MobileRead Forums - View Single Post - Grabbing and including image from another url

Rasmus · 07-08-2011, 10:19 AM

I will need a bit more help, it seems.

This is a clean Python example:

Code:

>>> u = 'http://www.spiegel.de/international/europe/0,1518,773071,00.html'
>>> v = urllib2.urlopen(u).read()
>>> soup = BeautifulSoup(v) # this should be identical to Calibre's Soup
>>> img = soup.find('div', {'class' : 'spGalleryBigPic'}).find('img')
>>> type(img)
     <class 'BeautifulSoup.Tag'>

So basically, I want to insert this into the article (below the heading, but for now I just want to get it into the epub article).

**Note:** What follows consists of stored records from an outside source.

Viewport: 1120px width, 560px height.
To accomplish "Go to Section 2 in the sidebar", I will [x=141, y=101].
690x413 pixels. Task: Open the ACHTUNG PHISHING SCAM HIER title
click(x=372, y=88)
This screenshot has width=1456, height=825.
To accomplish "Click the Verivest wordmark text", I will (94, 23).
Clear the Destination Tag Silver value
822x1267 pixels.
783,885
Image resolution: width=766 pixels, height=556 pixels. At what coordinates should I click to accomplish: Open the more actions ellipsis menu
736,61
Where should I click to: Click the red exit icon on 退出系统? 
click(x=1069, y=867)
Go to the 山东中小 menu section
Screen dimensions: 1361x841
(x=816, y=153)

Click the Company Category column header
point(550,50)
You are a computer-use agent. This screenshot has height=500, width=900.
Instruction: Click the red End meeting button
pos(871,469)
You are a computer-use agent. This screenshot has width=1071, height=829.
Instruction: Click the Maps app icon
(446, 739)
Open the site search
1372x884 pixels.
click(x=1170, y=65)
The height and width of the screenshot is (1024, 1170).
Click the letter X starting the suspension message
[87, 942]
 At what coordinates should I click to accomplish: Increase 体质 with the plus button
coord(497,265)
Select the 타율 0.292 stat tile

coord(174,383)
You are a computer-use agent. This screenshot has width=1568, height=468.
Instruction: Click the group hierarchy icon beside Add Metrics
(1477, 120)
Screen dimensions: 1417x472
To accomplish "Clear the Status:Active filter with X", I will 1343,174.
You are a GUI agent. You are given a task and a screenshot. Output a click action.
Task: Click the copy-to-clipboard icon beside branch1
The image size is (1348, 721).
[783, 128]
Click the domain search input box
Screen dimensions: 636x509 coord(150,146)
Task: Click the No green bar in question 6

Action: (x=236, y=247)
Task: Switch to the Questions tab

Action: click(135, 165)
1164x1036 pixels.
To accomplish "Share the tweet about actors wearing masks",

So I wrote the following preprocess function:

Code:

    def preprocess_html(self, soup):
        soup = soup.find('div', {'class' : 'spGalleryBigPic'}).find('img')
        return soup

which returns what I called img above.

I get the article using:

Code:

    def print_version(self, url): 
        'from Spigelde.receipt'
        rmt = url.rpartition('#')[0]
        main, sep, rest = rmt.rpartition(',')
        rmain, rsep, rrest = main.rpartition(',')
        purl = rmain + ',druck-' + rrest + ',' + rest
        return purl

But currently it only works when I do not use preprocess_html.